The BMDCS FFQ was able to reproducibly measure dietary calcium intake. Previous research assessing the reproducibility of both paper and web-based FFQs designed specifically to measure dietary calcium intake in children and adolescents have reported correlations for test-retest performance ranging from r=0.68–0.79.6,30–32 The modestly weaker correlation in our sample was likely due to differences in the time frame queried by the FFQ. Unlike previous FFQs designed to assess calcium intake over the preceding month, the BMDCS calcium FFQ queries intake occurring over the preceding week. This decision was made to limit cognitive difficulties in estimating the usual frequency and quantity of foods items consumed over longer time spans in an attempt to improve accuracy. Thus, the repeat administrations in our study do not reflect dietary intake occurring over the same time period with an expectant reduction in the ICC due to incorporating true within-person variation in calcium intake. The reason for the discrepancy in the ICC for younger (5–13 y) when compared to older (14–20 y) participants is unknown, but could reflect a more varied diet of calcium containing foods in younger participants or simply sampling variation. Differences in test-retest performance according to age in previous reports have been inconsistent.6,30,31
Compared to the average of three unannounced 24-h recalls, the BMDCS FFQ underestimated dietary calcium intake on average. This was expected as the FFQ was designed to capture ≥ 90% of calcium intake in select age-race/ethnicity groups based upon 24-h recall data. Previous studies have reported lower point estimates for mean calcium intake estimated from a short 10-item FFQ relative to the average from 24-h recalls31 and higher mean calcium intake estimated from a 41-item FFQ relative to a seven-day weighted food record.6 Numerous factors influence the assessment of absolute calcium intake on a FFQ including the length of the questionnaire, food list, response options, nutrient calculations, and subject instructions7 and must be considered along with the study objectives and participant burden when designing the questionnaire. The deattenuated correlation for the BMDCS FFQ and 24-h recalls of r=.60 was similar to, or better than, correlations with reference measures for other FFQs designed to measure calcium intake in children and adolescent in the U.S.6,30–33 and other countries34–38; despite the wide age range and multiracial/ethnic sample. This highlights the potential utility of this instrument for assessing calcium intake in future studies drawn from multiracial/ethnic populations or those spanning a wide age range.

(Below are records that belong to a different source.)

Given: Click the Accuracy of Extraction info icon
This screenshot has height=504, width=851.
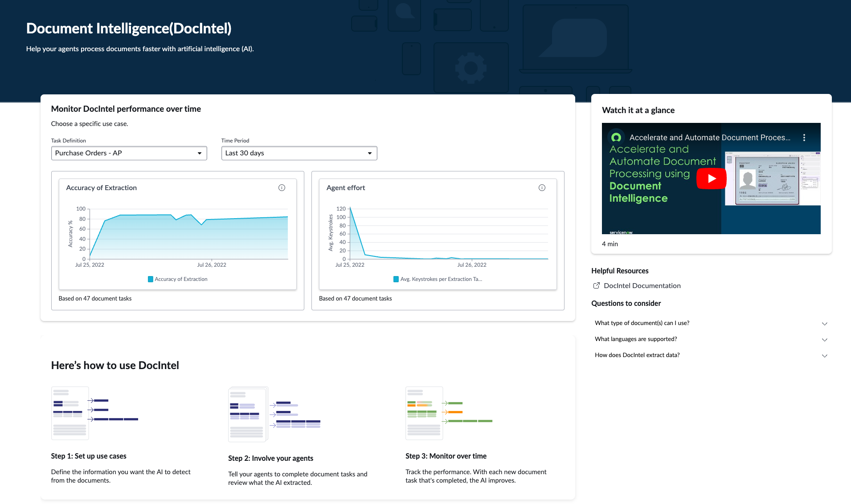Looking at the screenshot, I should pyautogui.click(x=282, y=188).
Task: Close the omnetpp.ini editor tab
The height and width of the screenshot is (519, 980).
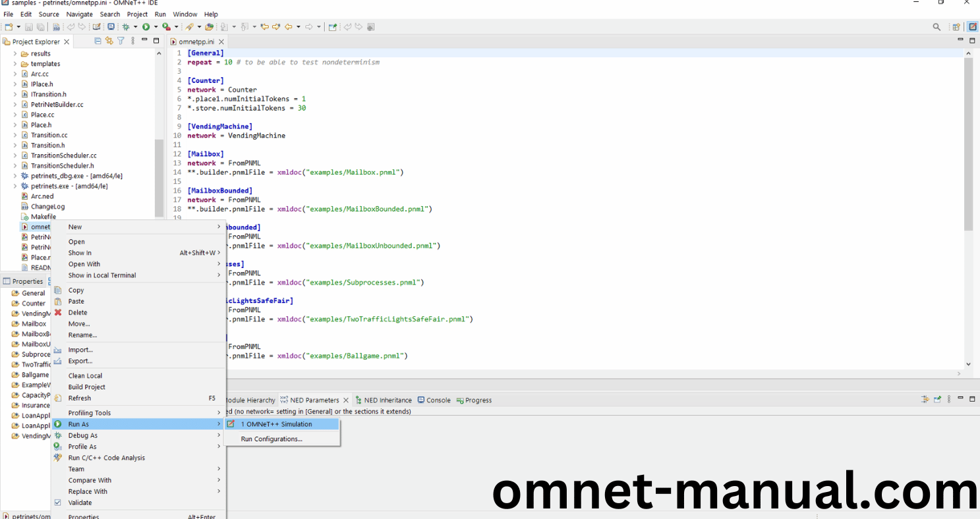Action: pyautogui.click(x=221, y=41)
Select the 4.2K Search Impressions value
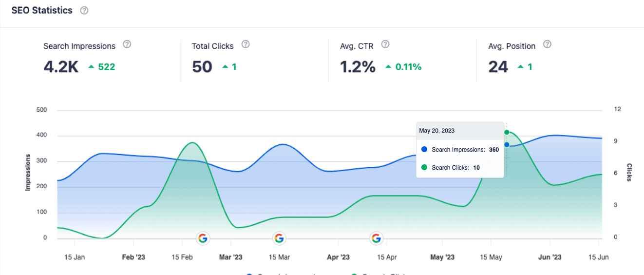Screen dimensions: 644x275 pos(61,67)
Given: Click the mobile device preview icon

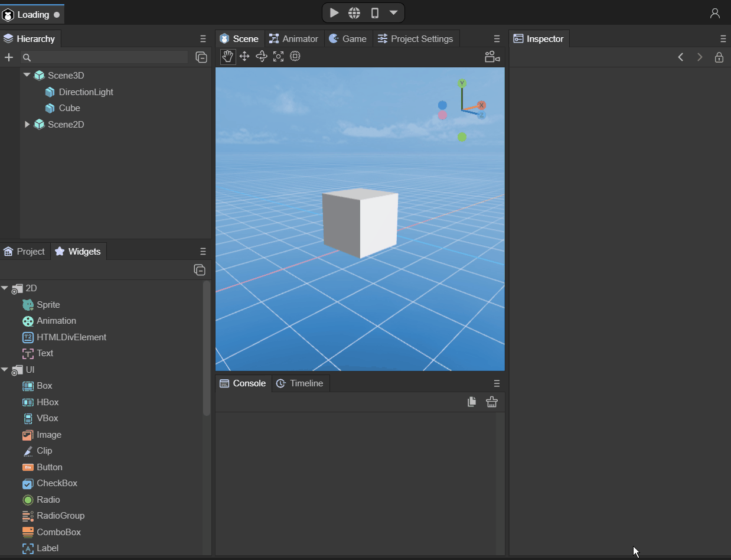Looking at the screenshot, I should pyautogui.click(x=374, y=13).
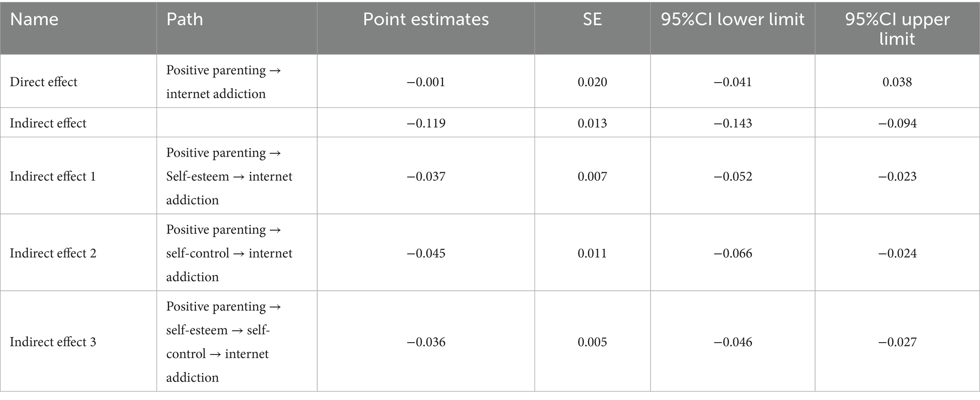Click the −0.045 point estimate cell
This screenshot has height=400, width=980.
coord(426,253)
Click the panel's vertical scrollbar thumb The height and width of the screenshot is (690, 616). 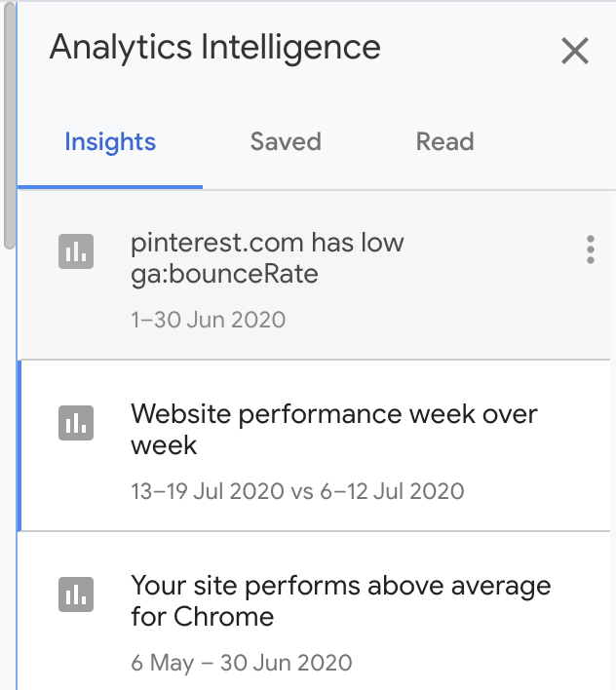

The higher correlation for females than for males in our sample has not been consistently observed in previous reports, and the lack of uniformity across age groups is in agreement with earlier studies.6,30,31 A noteworthy finding was that despite developing the FFQ from items providing the greatest contribution to dietary calcium intake in Hispanic, non-Hispanic black, non-Hispanic white children and adolescents, correlations between the FFQ and 24-h recalls were lower for non-Hispanic blacks and Hispanics than for non-Hispanic whites. Similar differences have been reported previously.6 The reason for this discrepancy is unknown and highlights unresolved challenges in culturally tailoring aspects of the questionnaire beyond the list of foods to elicit more accurate responses in specific racial/ethnic groups.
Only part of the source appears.